Long before I knew what it meant to be a writer, I thought that completing a manuscript with characters you can relate to and an impressive plot was all there was. I was wrong. That’s only half of the mission.
In writing “The Guardian,” “Altar of Freedom,” and “Deadly Reservations,” I realized that if I could give one gift to my characters it would be to make them more than dimensional, to give them emotions. More than fear of the unknown, the sadness of loss, anger of injustices. Depth. To make them give a damn and not to be afraid to show how they felt.
Never one to create your average mortal character, I have always been drawn to more powerful paranormal heroine. At first LeaNetera, the Goddess of Nature, in my Crusader books. She was interesting to write as she had to deal with many levels of equality, first as a human and then as an immortal. Then came Zoe Montgomery who can be best explained as a human with an angel’s soul. Her challenge and emotions are based on her enhanced paranormal abilities. She always knew she was different, but until a certain local detective came into her life, she really didn’t know the truth of it all. Everything in my life is based on intuitive thinking. Creating my characters is based on that same level of thinking.
Below is the preface and first chapter of “Deadly Reservations” before editing. The preface was edited out and the book was changed to base it more in reality. But I thought it best to show you what happens when you give life to your characters and set them free. The edited version of the book is still available on Amazon. I would love to see it purchased. It’s available in hardcover, trade paperback and kindle. I’m writing the second book now, but more sales of “Deadly” will help make the second book in the series a reality. It’s a time travel. You can find “Deadly” on Amazon.com here.
Prologue
Archangel Michael stood in the Pantheon’s eternal garden dressed in military garb. His silver hair was tied back with a strip of leather. His gaze centered on the Holy City raised up beside the snow covered mountains a day’s ride away.
As David neared his commander, he viewed heaven’s deep green grasses, which captured weeping cherry tree petals. The mated swans, content in their pond, were the only signs of peace in the sector of the Powers. Across the vast universes, mortal unrest did not allow time for personal meditation. Like earth, David’s current assignment, there was always a sense of urgency to handle situations before they grew out of control. Strategic planning allowed the Powers to wage a new war, one of foreshadowing, action and love.
David’s commander did not turn to see his approach. A being of his standing was aware of your presence when you teleported into the sector. Archangel Michael was troubled; David sensed it by his stance, hands crossed behind his back.
“She is in love with you, even though you have never met,” claimed his Superior. “Have you intruded into the realm of her dreams, general?”
“I admit my indiscretion, sir. Patience has never been my virtue,” David confessed, as he swept his hand across his white uniform.
The ancient one turned. His silvery brow rose.

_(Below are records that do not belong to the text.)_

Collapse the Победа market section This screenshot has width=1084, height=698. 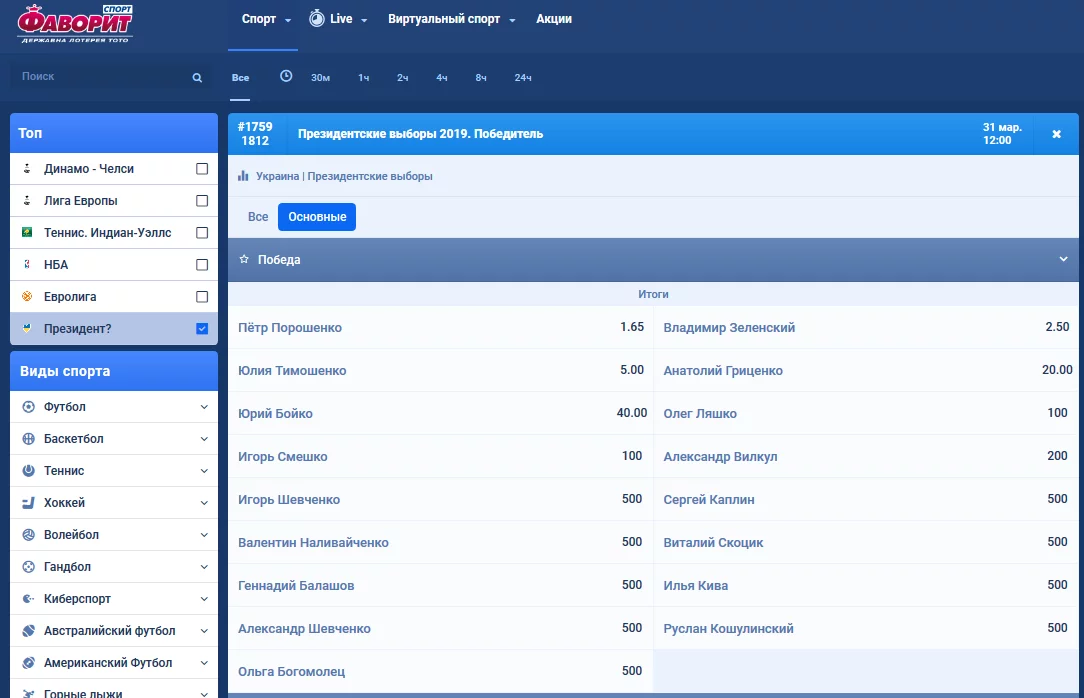pyautogui.click(x=1063, y=260)
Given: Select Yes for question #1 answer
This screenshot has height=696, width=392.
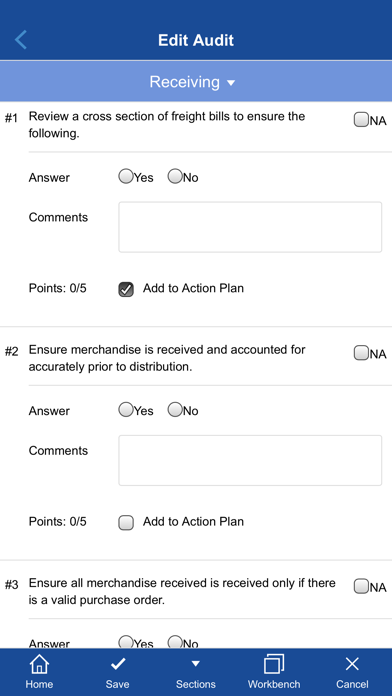Looking at the screenshot, I should click(x=126, y=177).
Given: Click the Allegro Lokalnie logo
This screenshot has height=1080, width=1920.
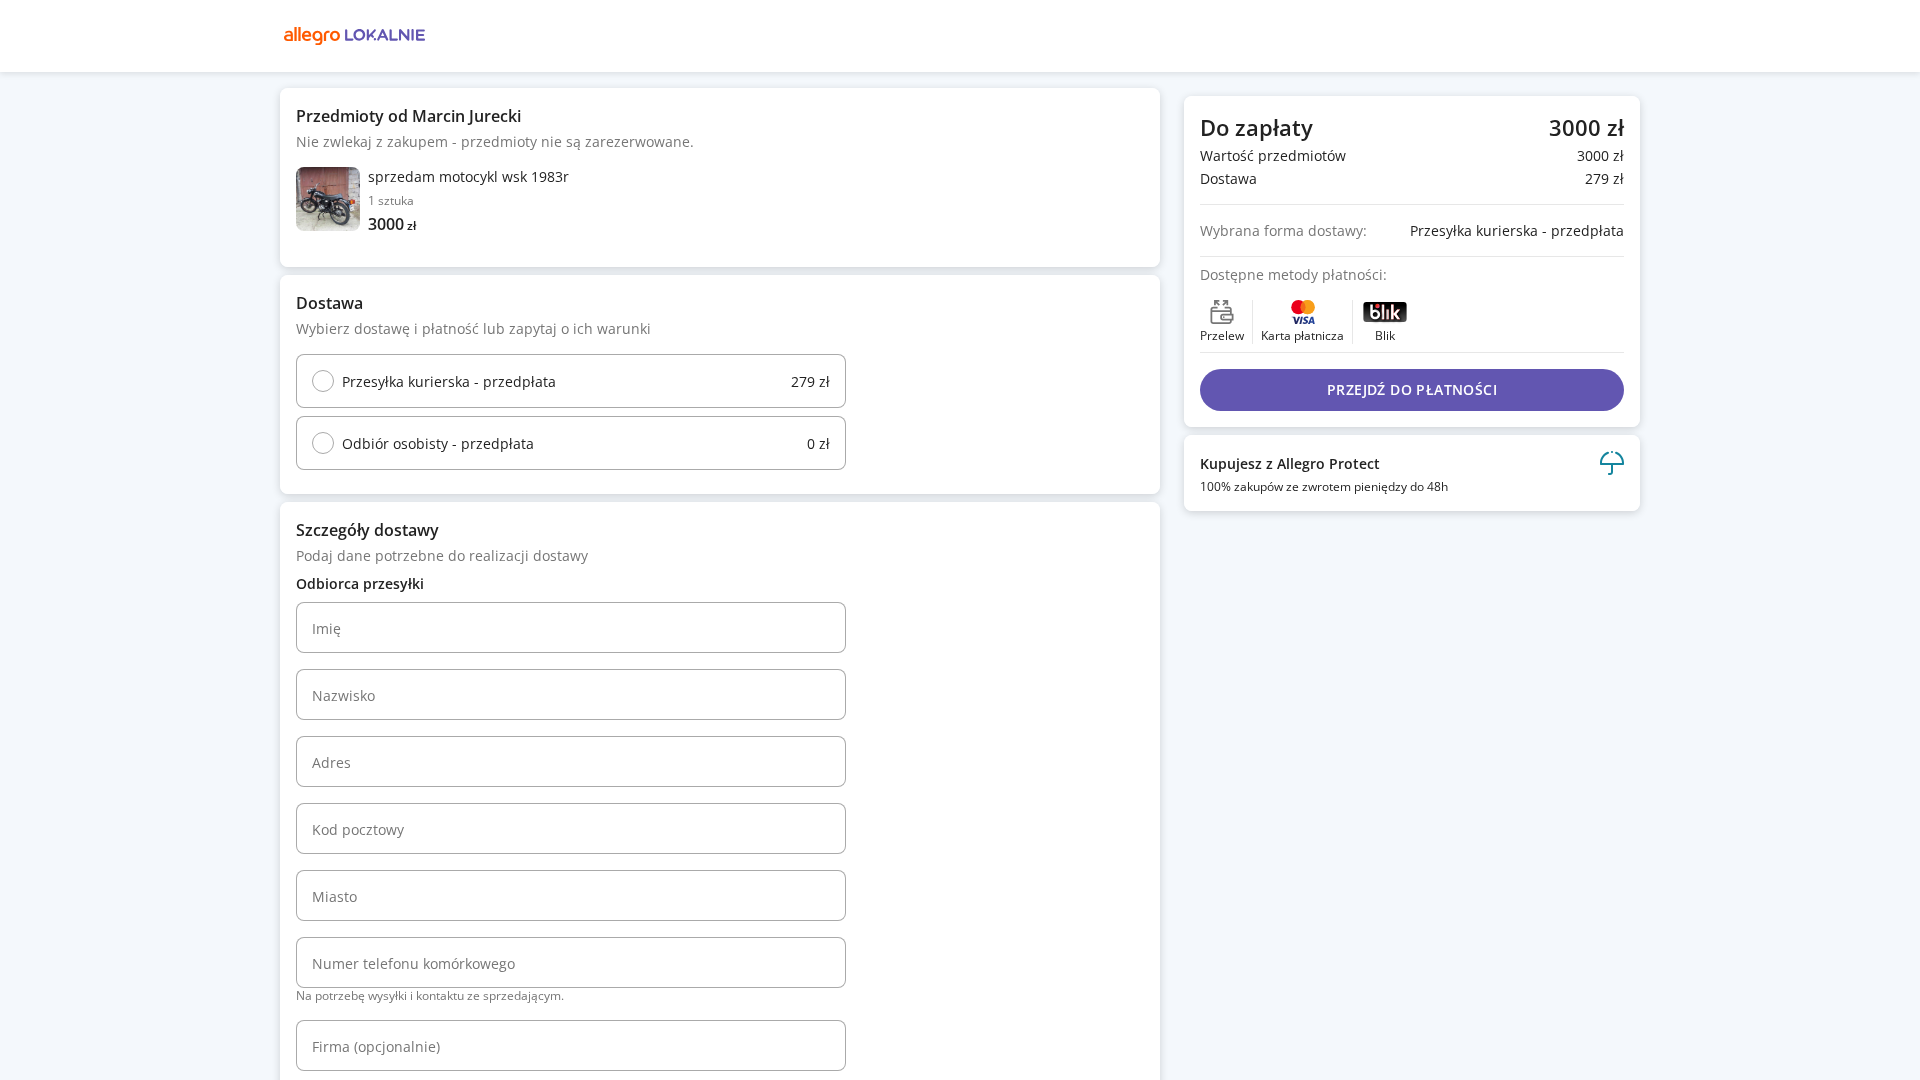Looking at the screenshot, I should pos(354,36).
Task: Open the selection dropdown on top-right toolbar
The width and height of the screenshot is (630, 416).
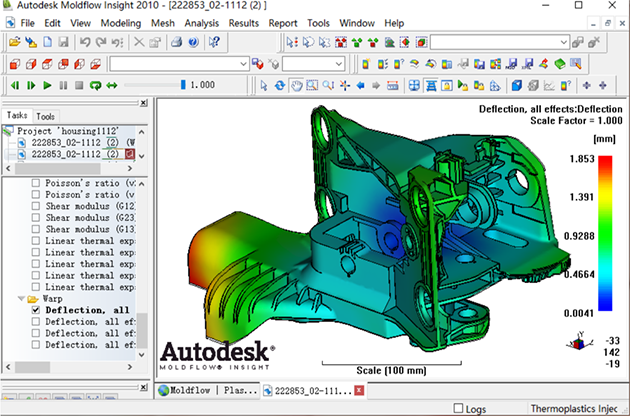Action: (x=499, y=42)
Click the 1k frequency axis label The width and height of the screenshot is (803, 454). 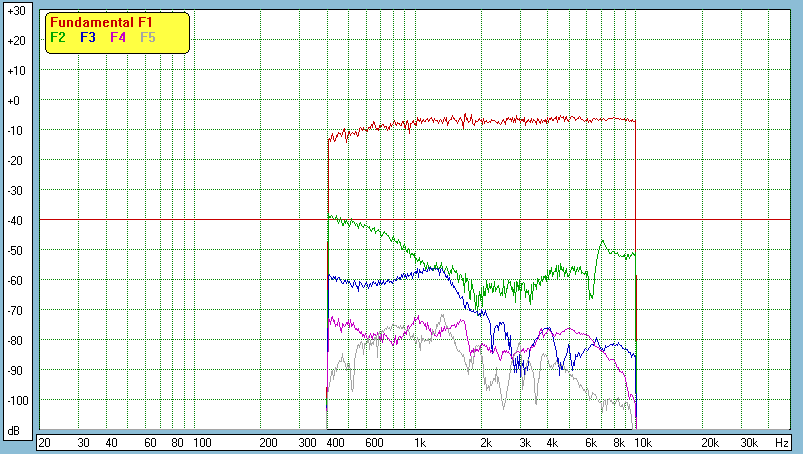point(420,442)
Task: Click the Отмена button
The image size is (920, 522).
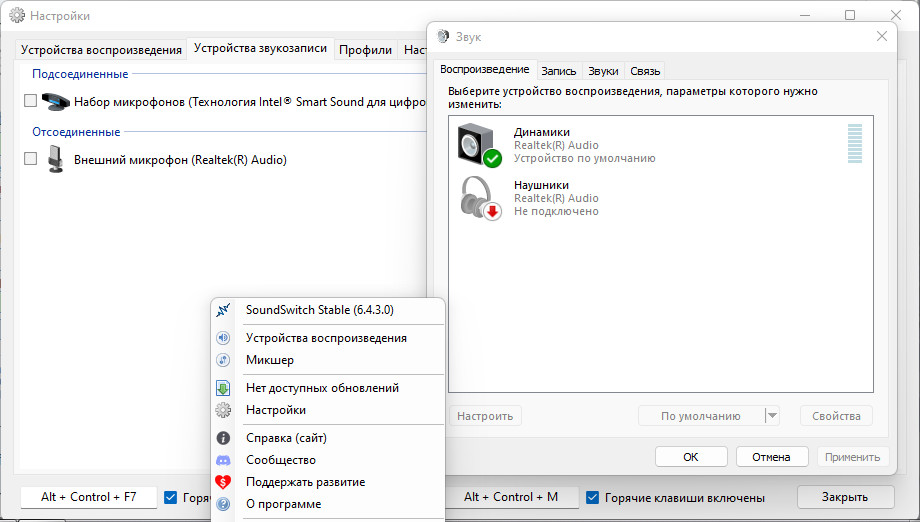Action: click(x=772, y=457)
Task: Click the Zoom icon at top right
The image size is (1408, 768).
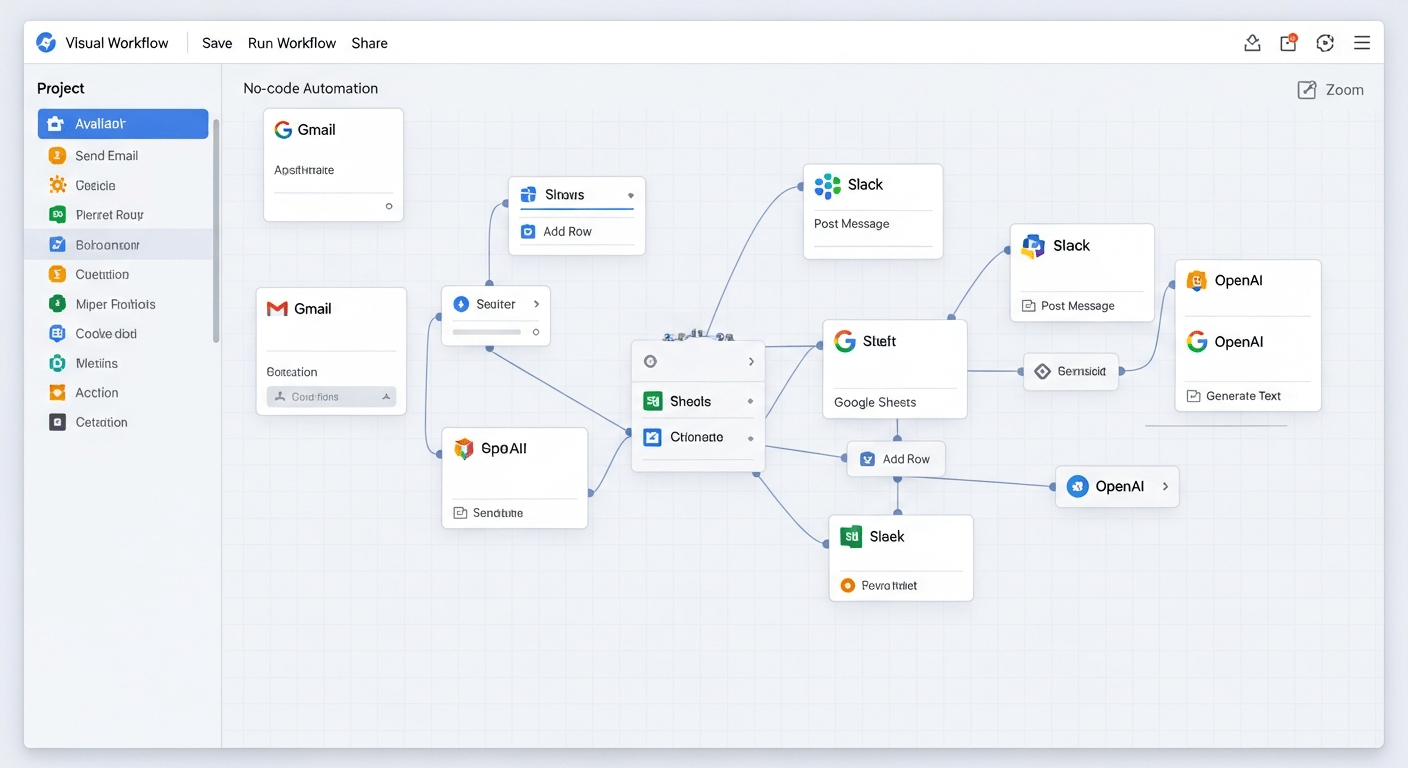Action: click(x=1306, y=90)
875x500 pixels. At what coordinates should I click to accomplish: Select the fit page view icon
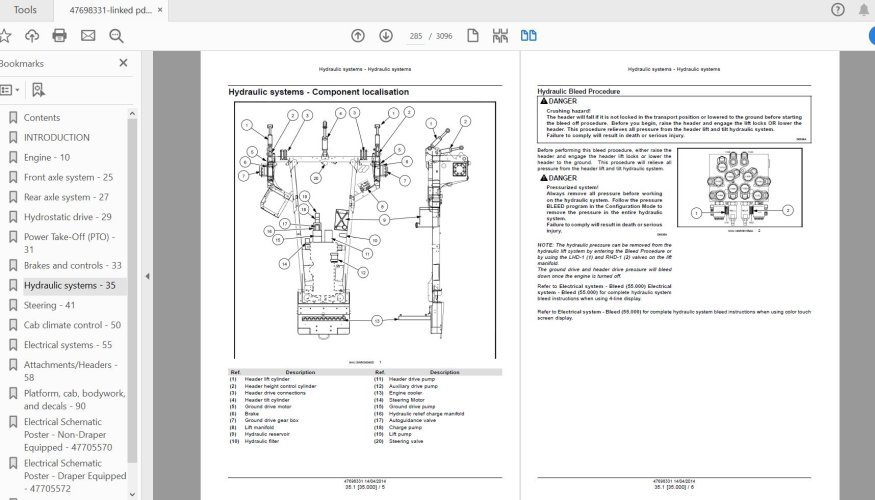coord(473,36)
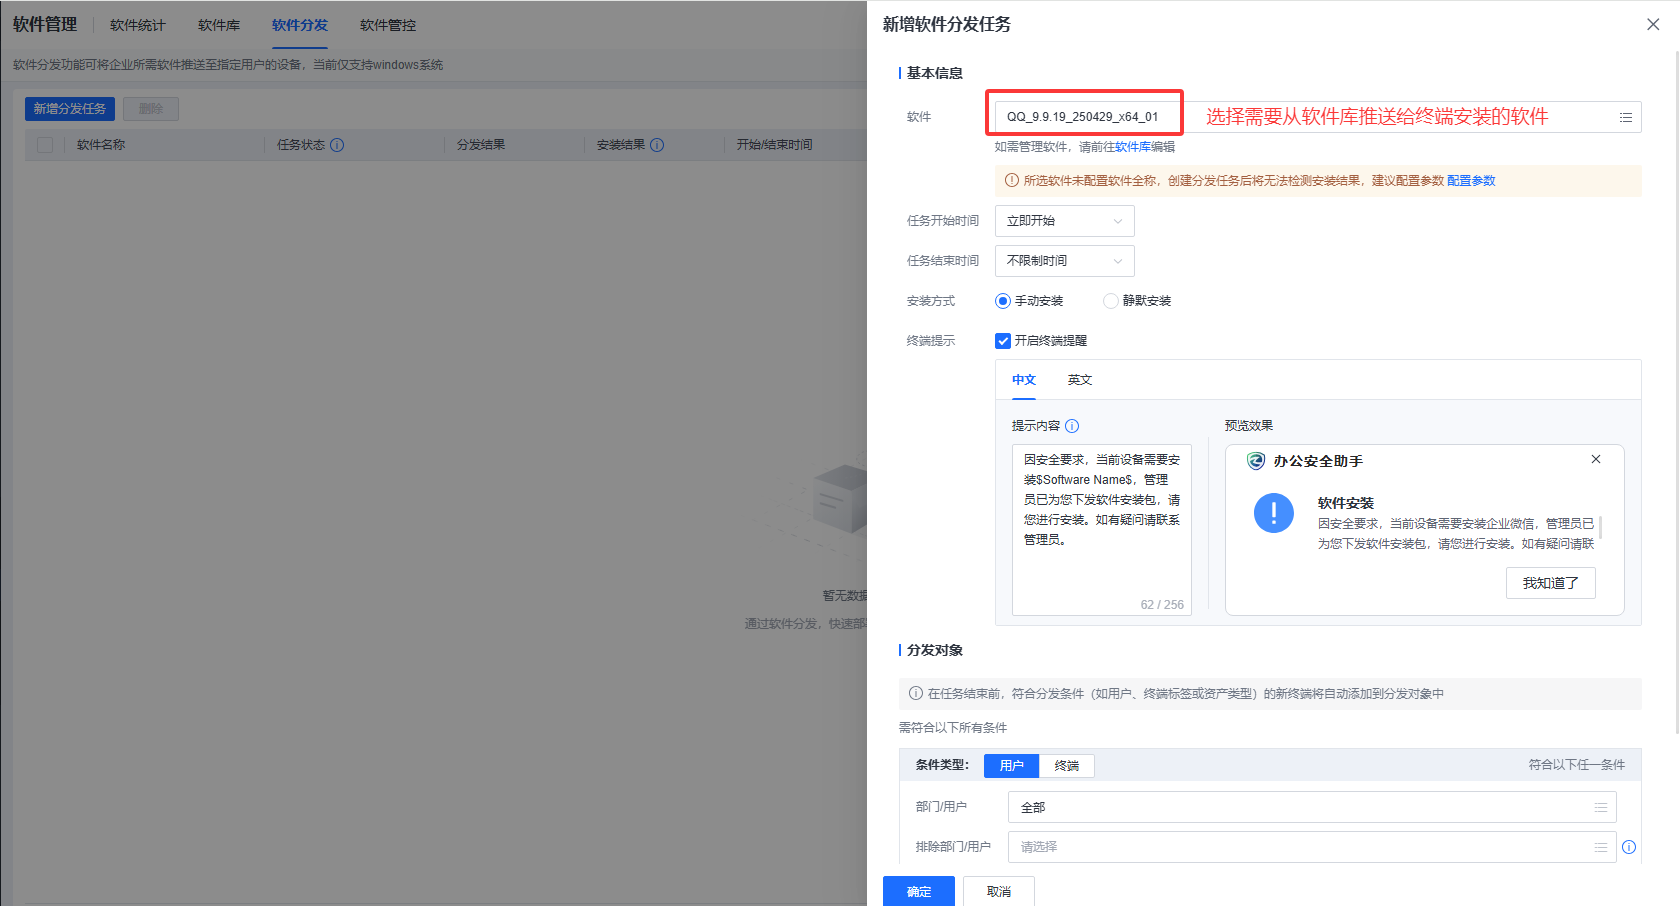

His expression stern, but controlled, no doubt he was considering David’s honesty.
“You have served under me since the Dawn of Ages, followed my directions even when your soul was nearly drained. But now you walk a path I can not guide you?”
“I have never known love, until now, sir,” he admitted. “I find it extremely difficult to accept what must be so that lives can be saved.”
A northern breeze swept across the land, an omen of danger for the empathic.
“It is her fate and she accepts it and so must you,” declared Michael. His hand now rested against the marble column, one of many supporting the Pantheon. “You must not alter what is already in place. Allow it to run its course and it will set in motion that which is necessary to save thousands of lives.”
David nodded and then used his mind alteration abilities to replace his uniform with his mortal attire. Being a homicide detective in Mt. Lisle, Illinois wasn’t the same as commanding a battalion of angelic warriors. Still, the mission was the same: see that justice was served. Though now he wouldn’t stand alone. An angel had just walked into his life.
Chapter 1
The Eye of the Storm
A single vision was about to alter Zoe Montgomery’s life forever. Every detail of the detective’s murder was going to blast into reality and damn if she was going to stand by and let it happen.
A gun pressed against Zoe’s temple as she stood near the customer service desk having just entered Mt. Lisle National Bank. Her heartbeat pounded in her ears. Chaos replaced normalcy. She could taste death as the bile rose in her parched throat.
“Put the fucking gun down or I’ll blast her to hell!” demanded the bastard in a black leather coat as his arm forced her body against his. Zoe didn’t think of the gunman with the black-tinted sunglasses and a shitty attitude.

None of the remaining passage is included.